Self-Assessment Inventory For Using Drumming In The School Setting

Self-assessment is always a valuable tool since we don't always have trusted and expert people around to help evaluate our activities. Here is a list of some things to think about after you decide to implement some kind of a drumming strategy in a special education setting. This assessment tool might be used by a music therapist, music teacher or teacher in the special education classroom. I have included some comments about each topic to help explain each one. You may want to grade yourself using a sliding scale or simply with a "yes" or "no." It may also be interesting and enlightening to take the self-test after several different occasions of using a drumming activity and then see how you have improved!

  • _____ Used clear hand signals
Regardless of the type of drumming activity, the facilitator should practice using clear and consistent gestures. Examples of this would be asking for changes in volume or indicating that a certain individual or group of individuals should play or stop.
  • _____ Provided clear verbal instructions

Attention should be given to the arrangement and seating of the group so that spoken instructions are always provided while facing the intended communication partner.

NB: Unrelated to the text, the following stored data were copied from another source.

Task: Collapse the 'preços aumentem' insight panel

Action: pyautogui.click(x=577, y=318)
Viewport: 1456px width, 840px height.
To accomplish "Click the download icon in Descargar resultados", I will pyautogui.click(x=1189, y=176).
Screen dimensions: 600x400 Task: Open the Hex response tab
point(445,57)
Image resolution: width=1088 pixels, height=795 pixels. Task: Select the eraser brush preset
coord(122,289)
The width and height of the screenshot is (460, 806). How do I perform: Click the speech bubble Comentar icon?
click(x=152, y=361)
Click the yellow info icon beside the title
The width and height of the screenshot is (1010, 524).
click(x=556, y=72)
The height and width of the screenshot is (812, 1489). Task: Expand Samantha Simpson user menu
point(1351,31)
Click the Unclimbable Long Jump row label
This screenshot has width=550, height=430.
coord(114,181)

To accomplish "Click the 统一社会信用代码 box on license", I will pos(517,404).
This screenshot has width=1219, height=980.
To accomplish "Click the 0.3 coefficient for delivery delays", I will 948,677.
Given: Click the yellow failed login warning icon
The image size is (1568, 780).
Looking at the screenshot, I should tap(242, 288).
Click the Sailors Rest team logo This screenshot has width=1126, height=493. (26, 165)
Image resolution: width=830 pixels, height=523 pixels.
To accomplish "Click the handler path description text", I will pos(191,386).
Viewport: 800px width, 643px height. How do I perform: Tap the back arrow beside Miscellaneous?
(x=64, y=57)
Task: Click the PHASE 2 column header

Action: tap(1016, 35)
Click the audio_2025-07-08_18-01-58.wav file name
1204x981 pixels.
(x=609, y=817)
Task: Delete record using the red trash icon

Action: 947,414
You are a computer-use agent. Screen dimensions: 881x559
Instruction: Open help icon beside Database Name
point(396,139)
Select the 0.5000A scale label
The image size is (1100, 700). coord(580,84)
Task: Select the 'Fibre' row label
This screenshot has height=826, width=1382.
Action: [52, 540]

Verbal instructions should be spoken with enough volume in order to be heard above the drumming or else stop the drumming before speaking.

  • _____ Provided a clear start/stop signal

Start and stop signals can be done verbally or with any number of different hand gestures. Choose something and be consistent and remember that large gestures for start and stop are preferred. Counting off, "1, 2, ready, play!" and "4, 3, 2, 1, stop!" can be very effective when combined with a gesture.

  • _____ Demonstrated a useful intervention for a targeted goal/objective.

How did the activity go? Did the intervention appropriately address the student's IEP objectives?

  • _____ Incorporated an adaptation or a strategy for the education setting into the drumming activity.

How well did you facilitate students with disabilities to be successful in the group? Visual aids, adapted instruments or instrument holders and careful selection of peer models/helpers are all important parts of a successful drumming activity.

  • _____ Exhibited overall confidence/preparedness

Confidence and comfort level in leading a drumming activity can be one of the most important elements of a successful activity. Excitement is contagious! Did you have a plan for a sequence of events during the drumming so that there was not too much "dead" time?

  • _____ Provided verbal or gestural praise to participants when appropriate

Teachers and therapists should always be reviewing their use of positive reinforcement. Drumming activities usually provide many opportunities for giving out both verbal and non-verbal praise. A simple smile or thumbs up to an individual is appropriate for the situation during drumming when verbal praise might not be clearly heard. Practice providing both individual and group praise.

  • _____ Used appropriate level of rhythm complexity, drum technique and age appropriate activity for targeted population
Modeling some sample drum rhythms and keeping the rhythms short will help everyone to feel confident and successful. Be discrete in using instruments, especially in the upper grade levels. Some students may not want to play on a kid's djembe that has a childish fabric finish, even if it sounds good!

  • _____ Established a clear transfer of idea(s) between the activity and the group discussion
Take the time to point out a topic or idea that can be related to the activity. Sometimes a key word like, "teamwork," or "complimentary," spontaneously presents itself during an activity and can be used to transition from the instrument activity to a discussion.

  • _____ Successfully demonstrated a drum skill or therapeutic strategy (i.e., adapted instrument strategy, behavior management, modeling leadership skills, etc.)
Were you looking for opportunities to help someone play an instrument correctly or encourage peer leadership? Drumming activities are a great motivator for behavior management programs. Did you include the drumming as a reward and use good judgment in handling inappropriate behaviors during the activity?